Year-End Tips 2021: 11 Tips for Directors/Major Shareholders (DGAs)


Year-End Tips 2021: 11 Tips for Directors/Major Shareholders (DGAs)

December is the perfect time to check what tax-related steps you need to take before the end of the year or what would be better to postpone until the new year. These are the most important tips for Directors/Major Shareholders (DGAs).

1. Limit tax interest with a provisional assessment for corporation tax in 2021

Do you expect that your B.V. (private limited company under Dutch law) will have to pay additional corporation tax over 2021? You can limit the tax interest by requesting an additional provisional assessment for corporation tax in 2021 as soon as possible.

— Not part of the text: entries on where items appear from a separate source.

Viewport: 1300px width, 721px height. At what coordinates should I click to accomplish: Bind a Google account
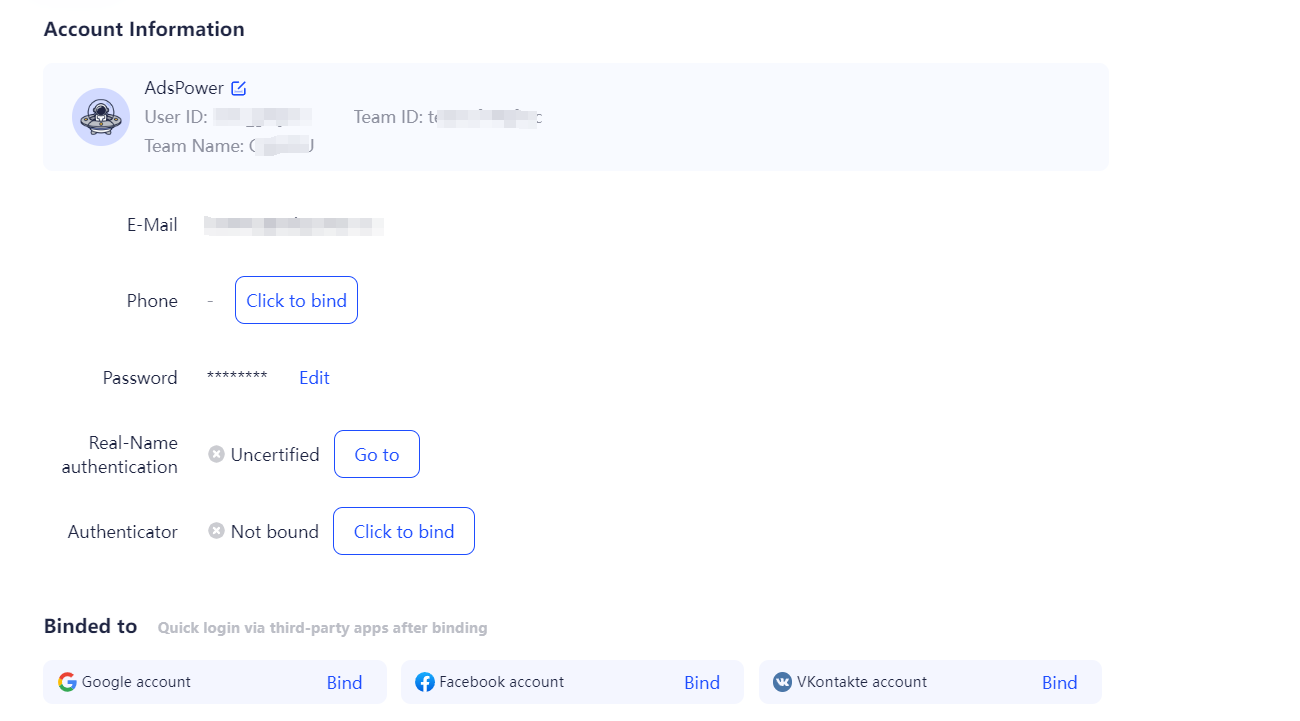click(344, 681)
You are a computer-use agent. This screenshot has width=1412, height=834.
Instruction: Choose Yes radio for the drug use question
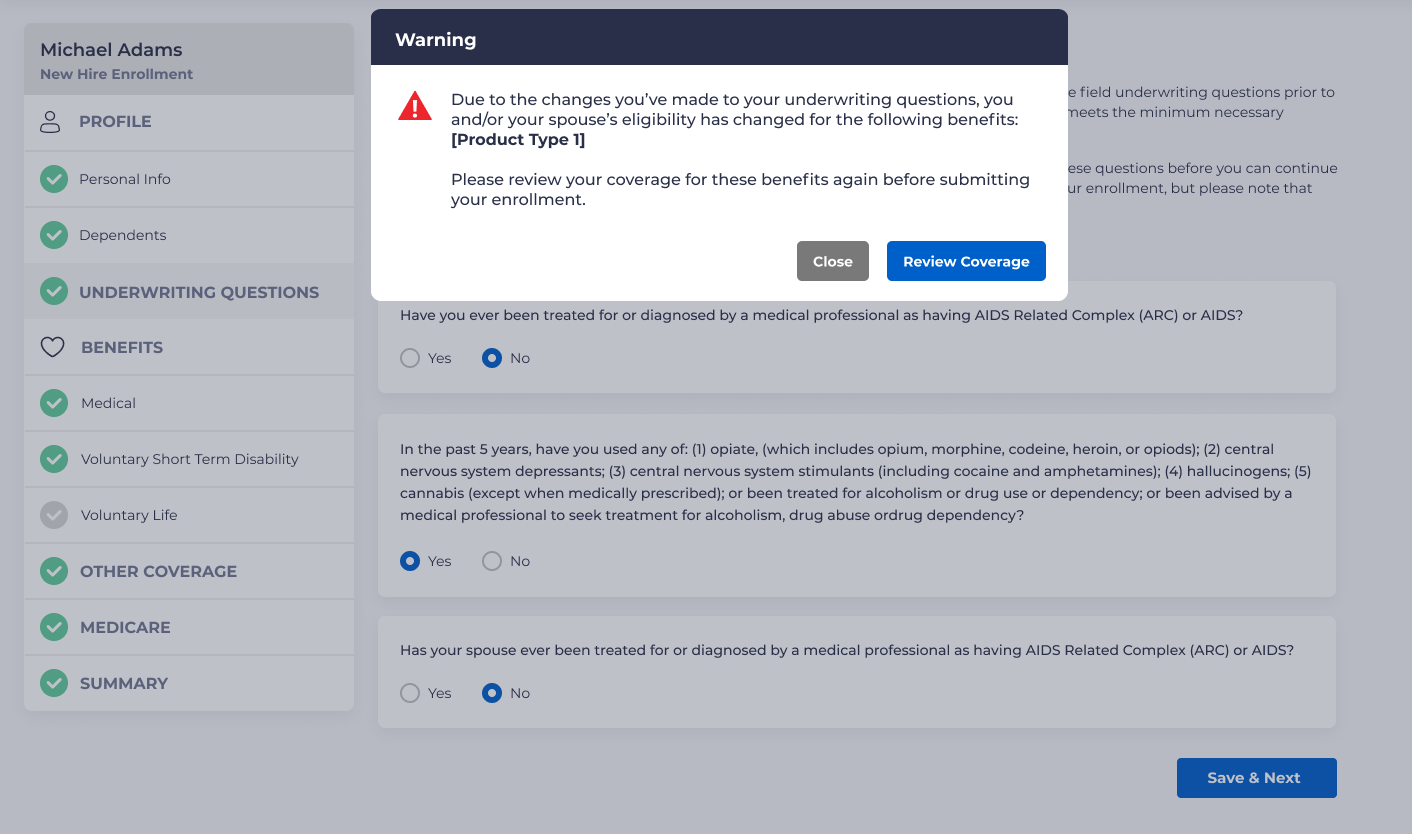[410, 561]
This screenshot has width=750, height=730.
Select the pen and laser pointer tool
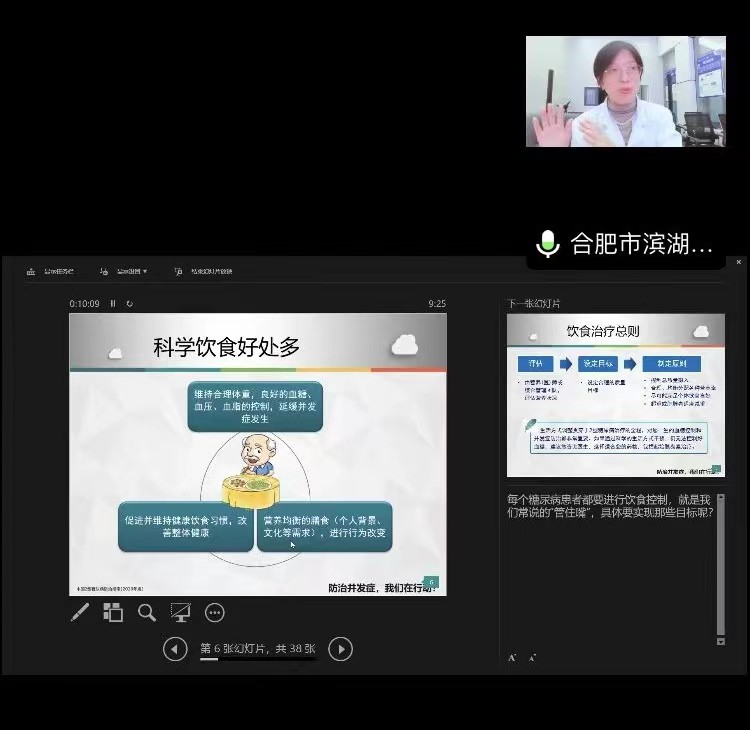point(80,612)
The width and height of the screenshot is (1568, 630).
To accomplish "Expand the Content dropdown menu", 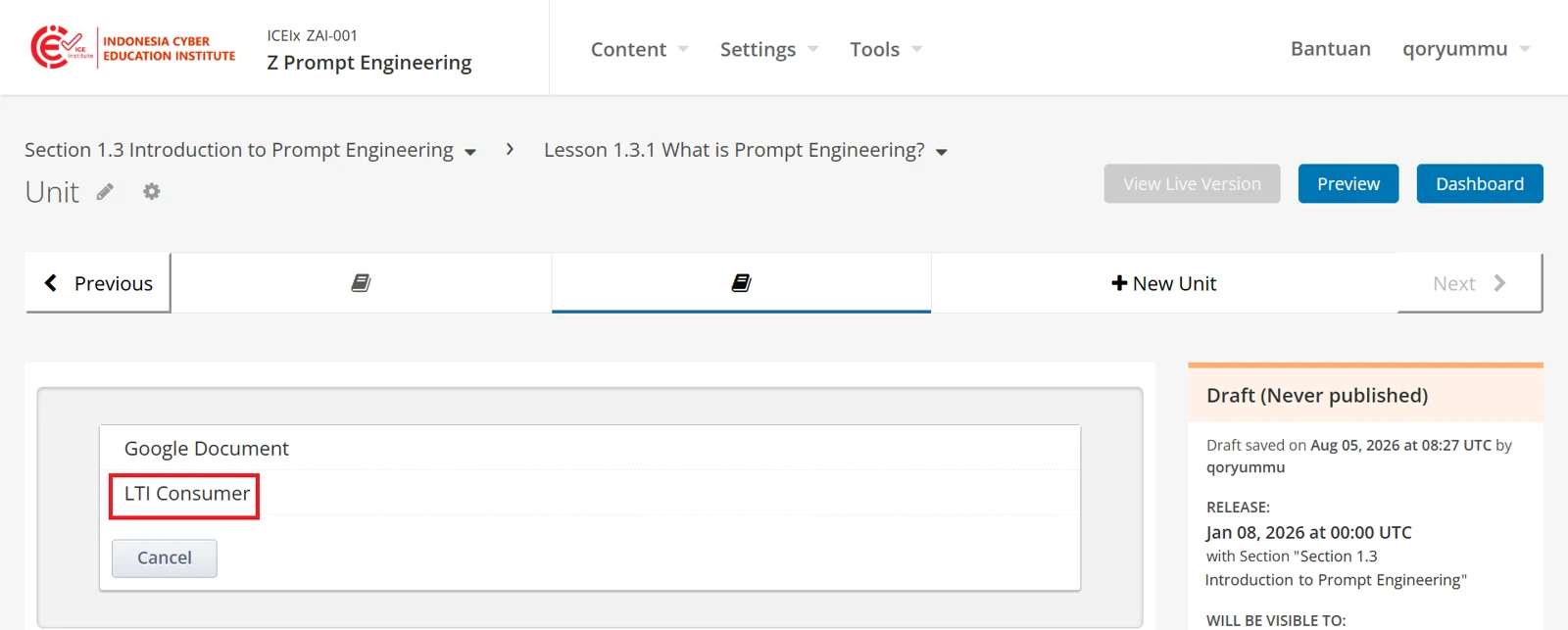I will point(640,49).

If necessary, you can also request a payment scheme. Incidentally, until 31 December 2021 the interest on overdue tax is only 0.01% per year further to the consequences of the coronavirus. After 1 January 2022 the interest payable on overdue tax will rise again. 

2. Delay B.V. profit to 2022

The high rate for corporation tax will increase to 25.8%, while the low rate will remain 15%. The low rate threshold is to rise and will apply to profits up to €395,000 (€245,000 in 2021). If the taxable profit from your B.V. in 2021 amounts to more than €245,000 then you can gain a tax benefit of 10% by delaying part of the profit to 2022. But how do you do that? We would be happy to advise you.

3. Wait until after 1 January 2022 to recover a debt from your B.V. 

Wait to recover a debt from your B.V. until after 1 January 2022. That way you prevent it from being included right away in the box 3 levy on the reference date of 1 January 2022. 

4. Loss relief and losses no longer available for setoff dating from 2012

Loss carry forward without a time limitation will apply to losses incurred from 1 January 2022 or which could still be setoff at 31 December 2021. This new regulation also provides transition arrangements for losses incurred in financial years commencing on or after 1 January 2013. This means that losses available for setoff dating from 2012 can be settled for the last time this year. If the taxable profit from your B.V. in 2021 is too low, avoid losing the possibility to setoff losses by making a tax reserve or provision. Or sell business assets with hidden reserves to affiliated bodies. Here a sale & leaseback construction may offer a solution.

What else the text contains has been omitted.